Tuesday, May 13, 2008

barely breathing

i am so bothered, i cannot sleep.

moving house is so effing stressful. =( i just want to finally move in to our new house and settle in. right now all my things, pantyshields included, are in big DHL boxes. we are finally moving in on wednesday, which is good, but oue is going home (as in pinas home) on wednesday. =( oue won't be beside me on my first night at home. (so i have a STRONG feeling i won't be sleeping there until oue comes back!)

so this brings me to my announcement: i will pay for a temp roommate on wednesday night to sunday night. i cook, i clean and will be home at 7pm. HAHAHA! who am i kidding?? i don't cook, i don't clean and i won't be home until midnight. so basically, a temp roommate's job description is just to be in the room to accompany me at night. no touching allowed. you can be a stay out roommate, you can go to my house just before i come home and can leave first thing in the morning since i'm so used to waking up alone, i just can't sleep alone at night. all you need to do is sleep beside (NOT with) me at night. but, again, no touching. i have to reiterate this. i am not giving myself away just like that, UNLESS, you are someone i really, really, really, really like. (AND I HOPE YOU GET THIS VERY OBVIOUS HINT, YOU IDIOT!)

anyway.

i am reading a book.
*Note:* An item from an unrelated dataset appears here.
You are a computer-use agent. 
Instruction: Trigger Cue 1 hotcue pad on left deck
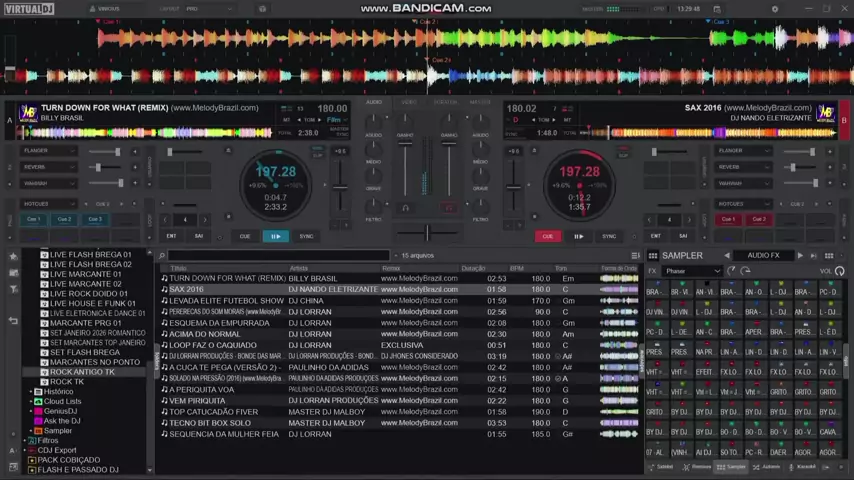coord(34,219)
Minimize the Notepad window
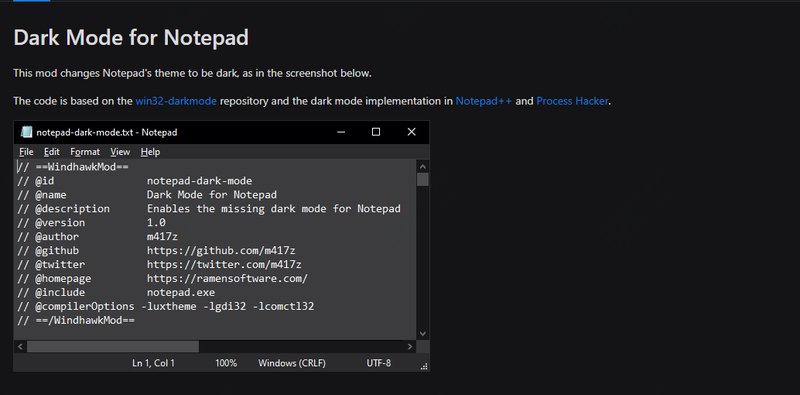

EAT LOVE PRAY by elizabeth gilbert. it's a story about one woman's search for everything. she travelled across italy, india and indonesia to find happiness and balance. i see myself in the character, or should i say, the author since its a nonfiction book and the writer primarily wrote down all her emotional, spiritual and physical experiences and heartaches in this book. i love the book to bits! this is what's keeping me company during my 30-minute train ride to work. it's insipiring me to go to italy and learn italian. or maybe go to india and find inner peace and true meaning of meditation and listening to God (i swear i am so good at praying but i never listen!). and maybe go to, um, bali, to, um, i don't know, maybe spend my birthday there? hahahah! i like the "um" part because it reminds me so much of my dumb blonde customer who can't identify chicken from fish (i swear, its not only jessica simpson!)

this is not so relevant but i still would like to share: i was sitting down rolling serviettes one day when our new executive chef sat down across me and said he'd like to help. while rolling those expensive red serviettes, we talked and talked and talked and i accidentaly said "i am a peaceful person." (i couldn't even remember what made me say the line!) then he asked me, "why do you say you are a peaceful person? what is peaceful to you?" i froze. for a second i couldn't answer such deep question. i personally know that i am a shallow person. well, maybe shallow is not the word, maybe "basic" is the best term to use. so i basically answered the chef, "i am peaceful because i can sleep well at night." then he let out a "pfft!" kind of sound with a matching sarcastic face. surprisingly, it didn't offend me and i didn't defend my answer. i mean i know that "sleeping well" at night is not accepted as the sole basis of being peaceful but come to think of it, if you are not at peace and you have so many thoughts/issues bothering you, they all affect your sleeping habits. me, i know i have a good heart and that alone is reason enough to be at peace with yourself. well, at least for me.

but not tonight. its almost 3 am and i have to wake up at 8. AND TUNI WANTS ME TO MENTION HIS NAME IN MY BLOG. (hello tuni, kamosta ang amirika dong? si inday rema nakapag hanap na ba ng amerikanong mapapangasawa? magpadala ka ng pera at malapit na piyesta sa kakarong!)

so there.



ps.
once again, please spare a few minutes for the souls who died in the quake in china. i'm serious. let's all pray for everyone's safety.